Although I do love african greys, I'm not all that sure I actually want one hehe. I do know they can be very nervous birds, especially without a lot of socialisation. I think perhaps a galah first


----------



## Snakewoman (May 25, 2012)

They're very smart and I've been very impressed at how much they can learn to say, and that they come out with sentences rather than small words. One of my favourites is this one:

Tui the African Grey has a Tantrum. When parrots attack! Parrot gives a verbal bashing - YouTube

They're definitely a bird for someone who has a lot of time on their hands, they get bored easily and then it goes downhill from there if they're alone too much.


----------



## Skelhorn (May 25, 2012)

A lady around the corner has african greys, gorgeous birds, we used to go over to her place to play with the Baby Eclectus Parrots! Very cute!
However out of all the birds I have played with still my fav is the blue and gold Macaw! They are like a dog with wings!


----------



## Justdragons (May 25, 2012)

thats amazing, do they learn the meaning of what they are sayin? like if the ask for a scratch are the just saying random things they have heard or are they asking for a scratch??


----------



## Skelhorn (May 25, 2012)

justdragons said:


> thats amazing, do they learn the meaning of what they are sayin? like if the ask for a scratch are the just saying random things they have heard or are they asking for a scratch??

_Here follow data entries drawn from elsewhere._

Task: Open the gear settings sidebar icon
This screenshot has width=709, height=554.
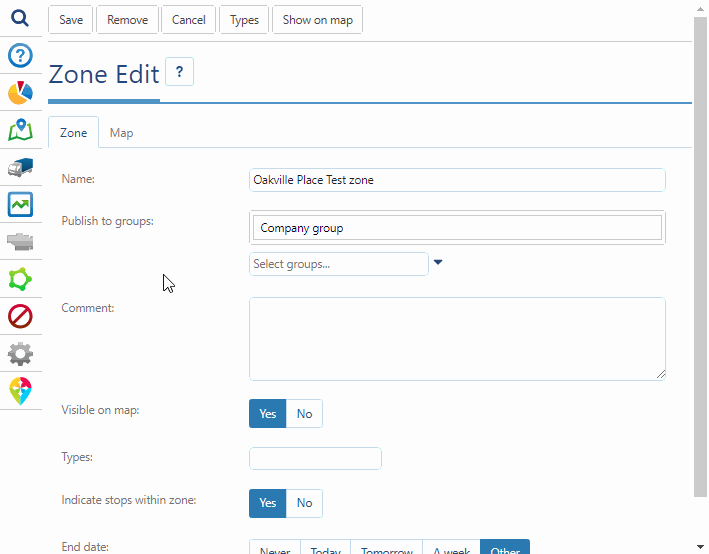Action: click(20, 353)
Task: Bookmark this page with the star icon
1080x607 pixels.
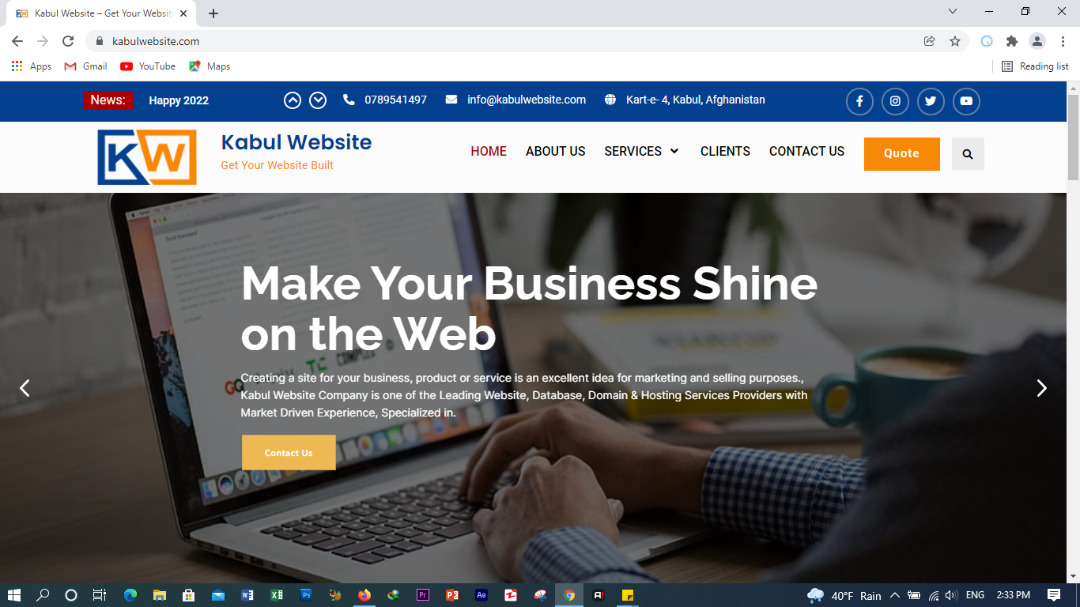Action: (955, 41)
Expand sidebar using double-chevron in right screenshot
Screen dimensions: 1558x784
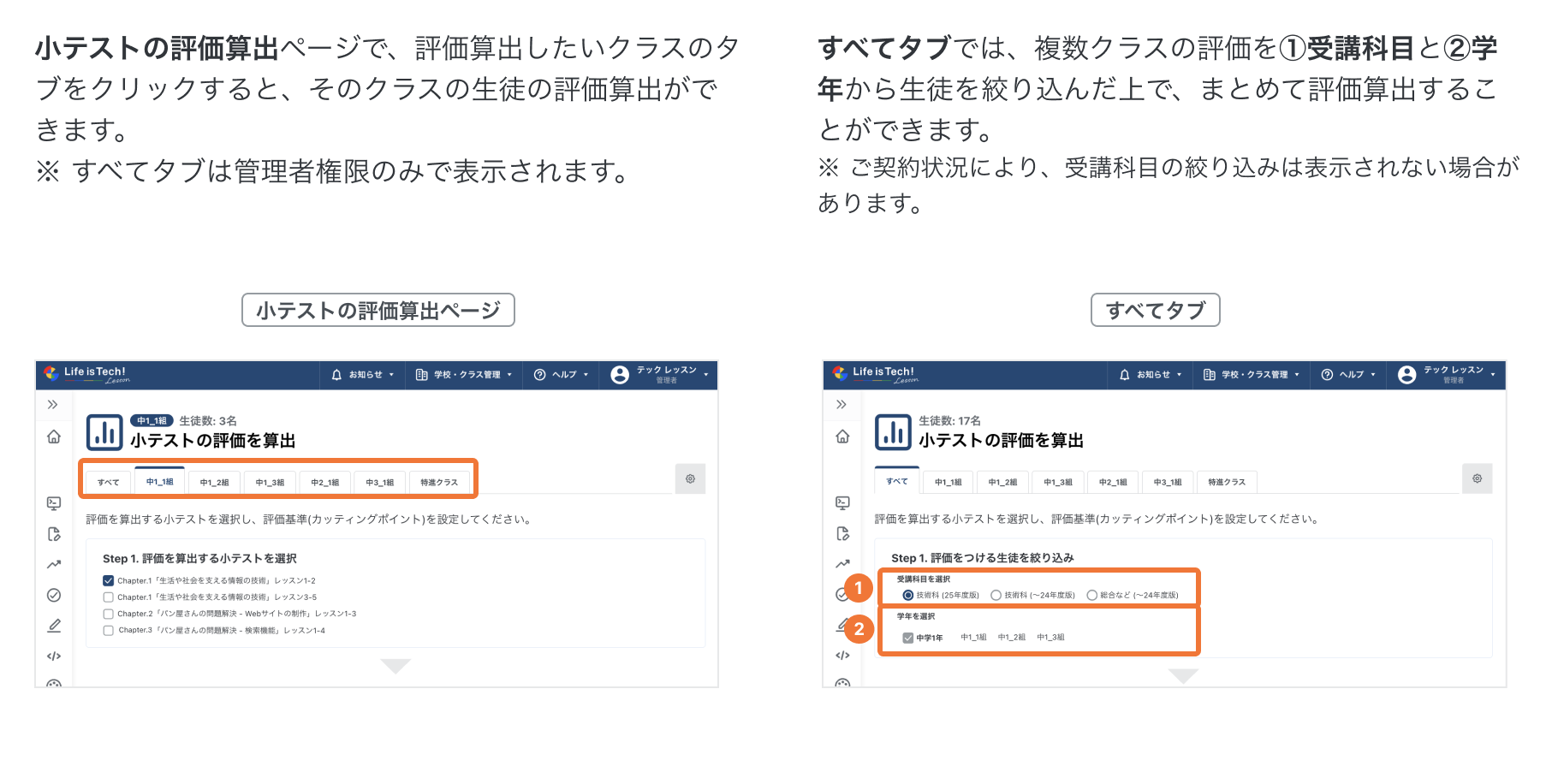[x=841, y=404]
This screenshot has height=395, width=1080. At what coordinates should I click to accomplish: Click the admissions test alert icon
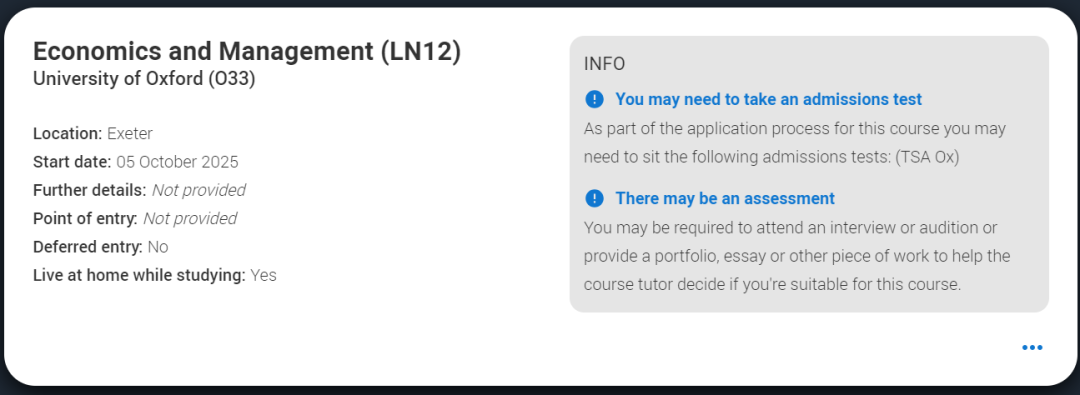(x=594, y=99)
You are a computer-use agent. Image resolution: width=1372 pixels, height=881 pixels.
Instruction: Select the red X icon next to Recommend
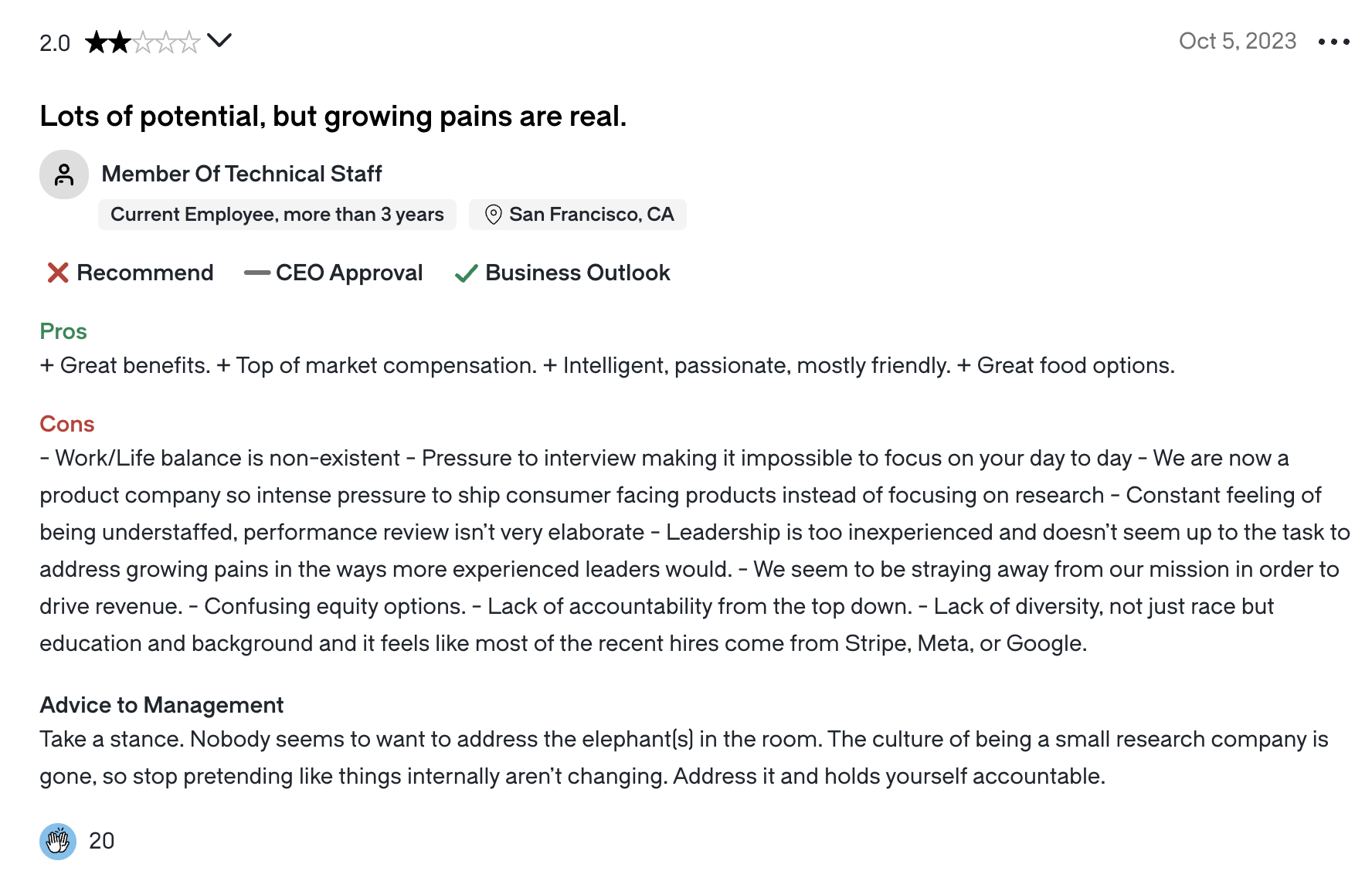(57, 273)
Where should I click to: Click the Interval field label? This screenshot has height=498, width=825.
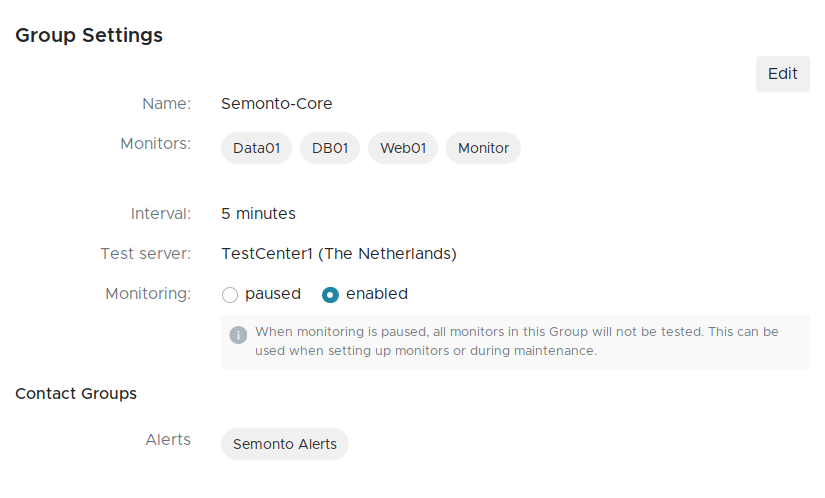(x=160, y=213)
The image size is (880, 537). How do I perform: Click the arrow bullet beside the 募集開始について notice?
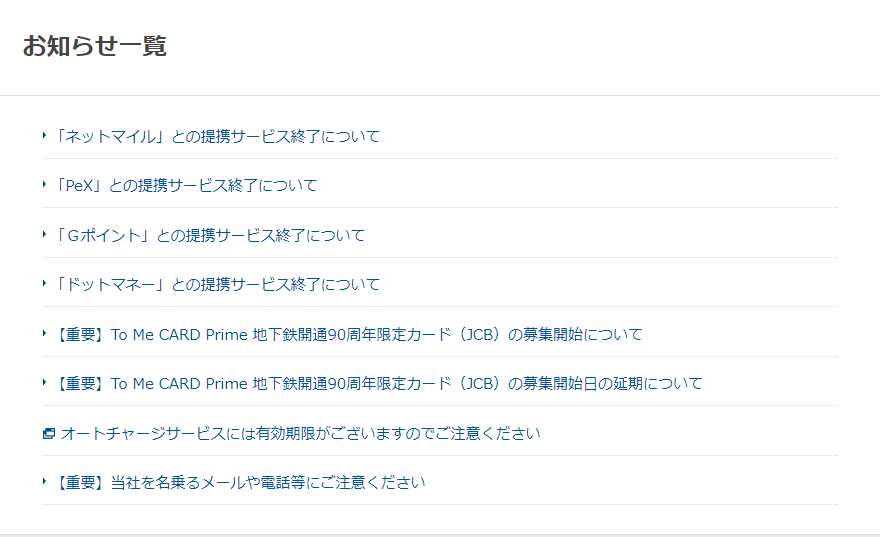click(45, 333)
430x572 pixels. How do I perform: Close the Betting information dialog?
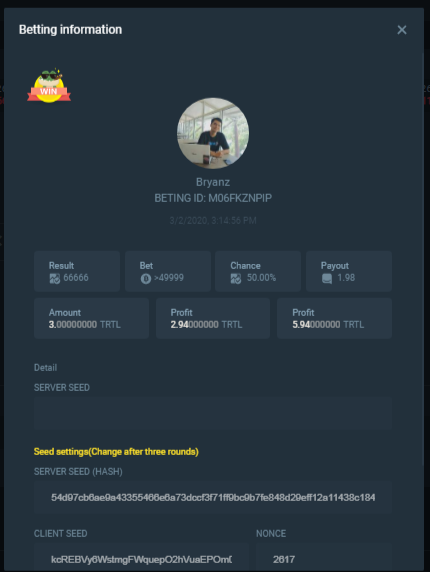[402, 30]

Greys, Eckies, Amazons and Macaws are all able to learn what they are saying. They are able to learn colours and shapes, Greys are technically the smartest followed very closely by amazon's then macaws then eckies. personally however I beleive eckies talk better and interact more sociable!


----------



## Miffy (May 25, 2012)

The budgie holds the world record for the most words by a single bird 1700 words !!!!. Yet most don't really class them as a great talker. Probably because they have chirpy little voices. Quakers are a good alternative for a not to pricey small good talking bird.


----------



## Justdragons (May 25, 2012)

Are many well behaved or do they destroy your house? chewing on things and pooing on everthing or are they quite well behaved?


----------



## Basstones (May 25, 2012)

Would love to own an African Grey one day, but with my current work schedule it just wouldn't be fair on the bird. 

My Girlfriend has an Alexandrine, so at least i'm already in a bird friendly environment. It's also given the opportunity to have a fair bit of time handling Macaws, Eclectus & African Greys amongst others.... now i've just fallen in love with all of them! It's going to be extremely tricky to decide when the time comes. With the average life span of these birds it's definitely not a decision to take lightly.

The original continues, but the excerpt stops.